━━━ Data supplied ━━━
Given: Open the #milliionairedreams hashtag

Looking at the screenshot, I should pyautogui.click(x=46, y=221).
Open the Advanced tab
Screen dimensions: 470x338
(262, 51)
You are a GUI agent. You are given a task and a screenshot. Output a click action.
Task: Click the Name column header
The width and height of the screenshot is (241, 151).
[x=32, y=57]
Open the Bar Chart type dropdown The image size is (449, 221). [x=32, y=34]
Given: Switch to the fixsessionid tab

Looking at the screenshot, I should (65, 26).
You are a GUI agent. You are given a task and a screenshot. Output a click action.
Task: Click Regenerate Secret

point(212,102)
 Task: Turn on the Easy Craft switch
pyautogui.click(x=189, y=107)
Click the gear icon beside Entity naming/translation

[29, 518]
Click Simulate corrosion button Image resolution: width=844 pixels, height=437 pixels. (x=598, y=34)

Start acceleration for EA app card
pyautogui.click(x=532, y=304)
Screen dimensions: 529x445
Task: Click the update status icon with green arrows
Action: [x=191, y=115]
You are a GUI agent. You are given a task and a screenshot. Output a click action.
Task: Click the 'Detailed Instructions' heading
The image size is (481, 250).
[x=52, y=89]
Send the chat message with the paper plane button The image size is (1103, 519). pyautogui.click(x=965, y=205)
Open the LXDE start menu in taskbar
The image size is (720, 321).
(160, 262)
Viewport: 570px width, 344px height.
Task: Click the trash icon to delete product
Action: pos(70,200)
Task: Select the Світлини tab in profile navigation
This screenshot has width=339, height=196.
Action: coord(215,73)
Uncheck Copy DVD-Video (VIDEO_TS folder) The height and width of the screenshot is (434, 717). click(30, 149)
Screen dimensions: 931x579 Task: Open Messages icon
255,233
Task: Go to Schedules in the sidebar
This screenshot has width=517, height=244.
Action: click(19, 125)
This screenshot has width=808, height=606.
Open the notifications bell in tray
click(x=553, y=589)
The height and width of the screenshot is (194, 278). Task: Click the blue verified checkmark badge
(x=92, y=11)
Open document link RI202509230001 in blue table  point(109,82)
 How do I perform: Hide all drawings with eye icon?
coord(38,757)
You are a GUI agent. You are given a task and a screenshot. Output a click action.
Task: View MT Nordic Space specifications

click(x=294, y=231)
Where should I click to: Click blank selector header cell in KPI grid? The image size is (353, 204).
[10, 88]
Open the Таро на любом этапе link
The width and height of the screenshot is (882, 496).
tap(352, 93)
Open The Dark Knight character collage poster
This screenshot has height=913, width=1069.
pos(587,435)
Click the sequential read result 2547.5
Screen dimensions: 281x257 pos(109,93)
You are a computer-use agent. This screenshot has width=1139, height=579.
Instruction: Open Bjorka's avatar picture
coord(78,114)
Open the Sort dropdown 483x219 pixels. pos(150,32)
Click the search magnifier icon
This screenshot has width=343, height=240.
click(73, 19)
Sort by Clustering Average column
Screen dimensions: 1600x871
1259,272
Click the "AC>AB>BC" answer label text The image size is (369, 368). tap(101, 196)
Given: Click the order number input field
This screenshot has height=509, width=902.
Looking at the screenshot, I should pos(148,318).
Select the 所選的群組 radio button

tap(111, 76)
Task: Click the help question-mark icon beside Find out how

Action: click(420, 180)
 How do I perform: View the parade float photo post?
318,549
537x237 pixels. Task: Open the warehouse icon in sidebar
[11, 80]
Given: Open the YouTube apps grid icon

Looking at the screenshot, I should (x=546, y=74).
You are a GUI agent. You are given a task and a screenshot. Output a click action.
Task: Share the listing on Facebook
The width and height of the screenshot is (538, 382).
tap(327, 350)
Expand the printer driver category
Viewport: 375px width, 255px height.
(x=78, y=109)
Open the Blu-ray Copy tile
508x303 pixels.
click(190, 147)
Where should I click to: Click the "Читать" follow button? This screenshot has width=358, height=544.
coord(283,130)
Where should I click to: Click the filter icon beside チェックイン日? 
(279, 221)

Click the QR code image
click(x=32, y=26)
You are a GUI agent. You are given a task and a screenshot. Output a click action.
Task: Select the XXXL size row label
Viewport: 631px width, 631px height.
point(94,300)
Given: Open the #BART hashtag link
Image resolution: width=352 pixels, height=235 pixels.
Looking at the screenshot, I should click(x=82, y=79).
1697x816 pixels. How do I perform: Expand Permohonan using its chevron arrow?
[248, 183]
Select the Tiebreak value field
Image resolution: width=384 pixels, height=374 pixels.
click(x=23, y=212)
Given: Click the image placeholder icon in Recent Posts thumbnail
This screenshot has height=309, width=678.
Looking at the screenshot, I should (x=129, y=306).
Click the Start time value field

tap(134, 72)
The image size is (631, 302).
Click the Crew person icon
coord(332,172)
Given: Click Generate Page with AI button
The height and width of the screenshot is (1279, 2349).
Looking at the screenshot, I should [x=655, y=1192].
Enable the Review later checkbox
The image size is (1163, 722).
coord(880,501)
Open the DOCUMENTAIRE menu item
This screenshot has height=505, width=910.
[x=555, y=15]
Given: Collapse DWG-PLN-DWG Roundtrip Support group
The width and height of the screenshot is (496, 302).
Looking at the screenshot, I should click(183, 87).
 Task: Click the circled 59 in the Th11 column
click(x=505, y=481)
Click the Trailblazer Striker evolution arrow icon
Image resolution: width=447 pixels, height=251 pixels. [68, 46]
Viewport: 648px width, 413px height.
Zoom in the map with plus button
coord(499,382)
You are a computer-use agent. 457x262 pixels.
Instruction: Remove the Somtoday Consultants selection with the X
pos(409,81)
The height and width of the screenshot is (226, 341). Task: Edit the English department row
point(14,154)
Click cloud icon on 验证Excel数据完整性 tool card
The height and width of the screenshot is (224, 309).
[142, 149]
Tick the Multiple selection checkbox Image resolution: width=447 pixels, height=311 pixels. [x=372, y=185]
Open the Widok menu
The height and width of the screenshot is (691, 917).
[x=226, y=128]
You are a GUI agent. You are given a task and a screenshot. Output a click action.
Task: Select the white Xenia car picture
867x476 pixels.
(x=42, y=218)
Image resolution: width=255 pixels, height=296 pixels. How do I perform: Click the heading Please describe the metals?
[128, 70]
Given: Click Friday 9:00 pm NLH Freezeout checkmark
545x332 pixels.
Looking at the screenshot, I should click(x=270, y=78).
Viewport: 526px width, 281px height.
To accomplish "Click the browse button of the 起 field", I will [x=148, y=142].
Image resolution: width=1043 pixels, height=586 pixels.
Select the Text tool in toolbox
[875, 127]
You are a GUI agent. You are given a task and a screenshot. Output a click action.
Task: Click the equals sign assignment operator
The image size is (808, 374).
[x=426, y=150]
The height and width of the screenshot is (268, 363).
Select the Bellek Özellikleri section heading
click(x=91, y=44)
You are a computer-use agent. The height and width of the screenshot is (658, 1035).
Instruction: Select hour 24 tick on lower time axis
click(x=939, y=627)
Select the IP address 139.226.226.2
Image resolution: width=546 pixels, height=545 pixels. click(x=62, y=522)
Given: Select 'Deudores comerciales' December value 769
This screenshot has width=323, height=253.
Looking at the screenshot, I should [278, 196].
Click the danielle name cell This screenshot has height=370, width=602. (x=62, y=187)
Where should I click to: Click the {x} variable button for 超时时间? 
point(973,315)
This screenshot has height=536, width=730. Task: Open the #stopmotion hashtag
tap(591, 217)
━━━
§ What you will do: Which lines of the records above contain the word "checkbox"? Show each of them.

§ Answer box:
Enable the Review later checkbox
Tick the Multiple selection checkbox Image resolution: width=447 pixels, height=311 pixels. [x=372, y=185]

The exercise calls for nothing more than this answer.